■ Task
In the copy you make, keep each entry exactly as it is and leave out all images.

(Beginning of The records)

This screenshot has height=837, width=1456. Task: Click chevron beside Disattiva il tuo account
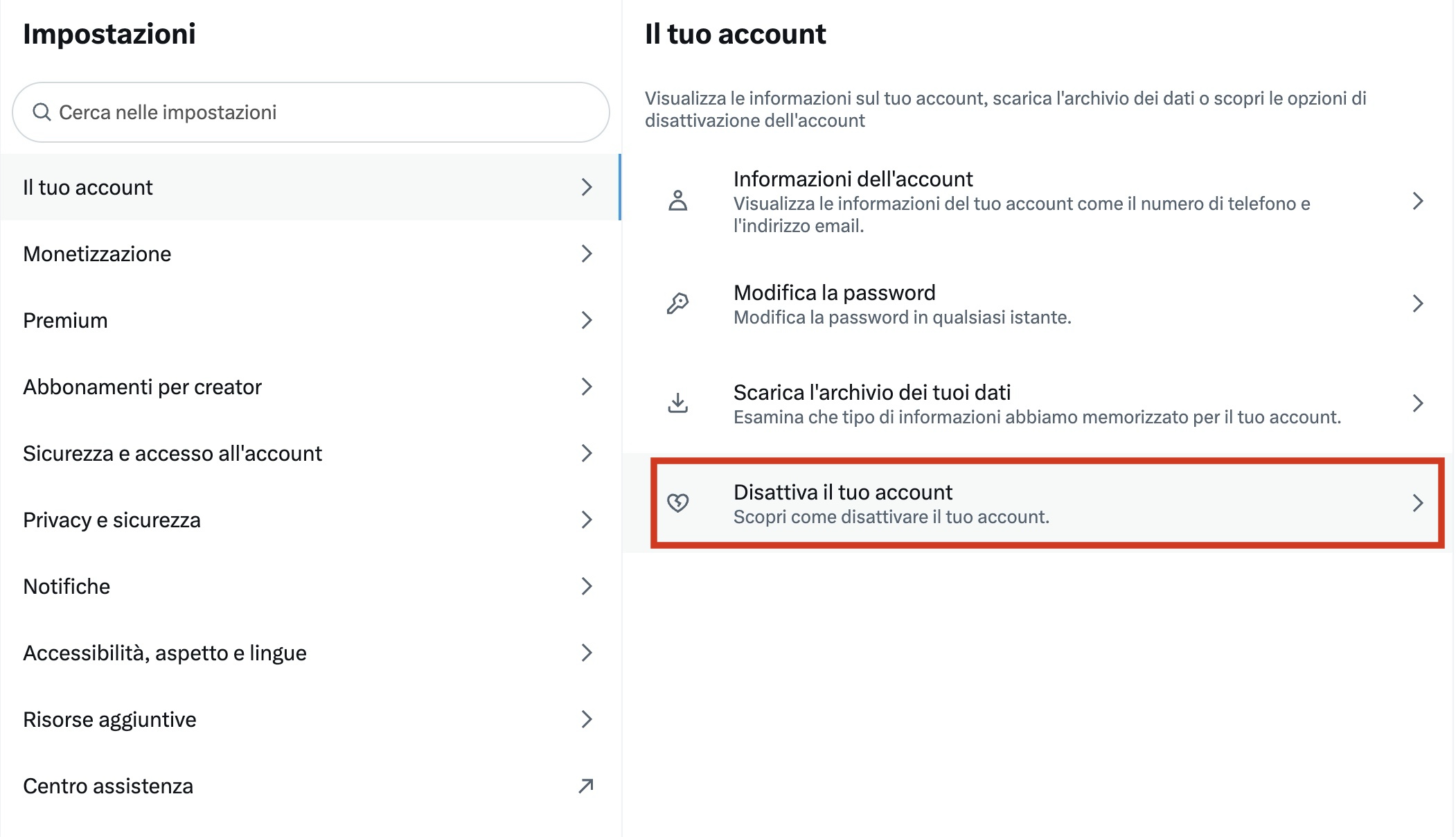[1417, 503]
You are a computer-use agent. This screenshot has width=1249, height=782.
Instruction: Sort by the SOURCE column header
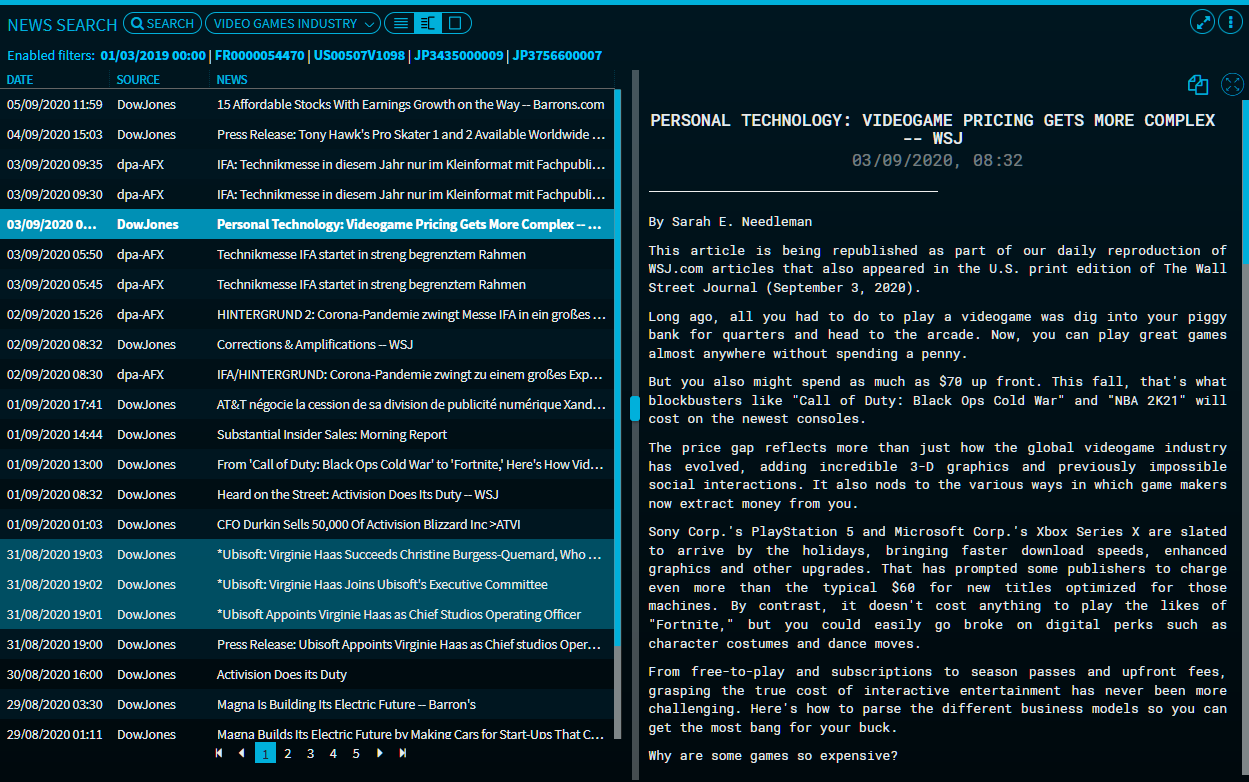pos(138,79)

(End of The records)

■ Output
This screenshot has height=837, width=1456. Task: Click chevron beside Disattiva il tuo account
[1417, 503]
You are a computer-use agent. This screenshot has width=1249, height=782.
Instruction: Sort by the SOURCE column header
pos(138,79)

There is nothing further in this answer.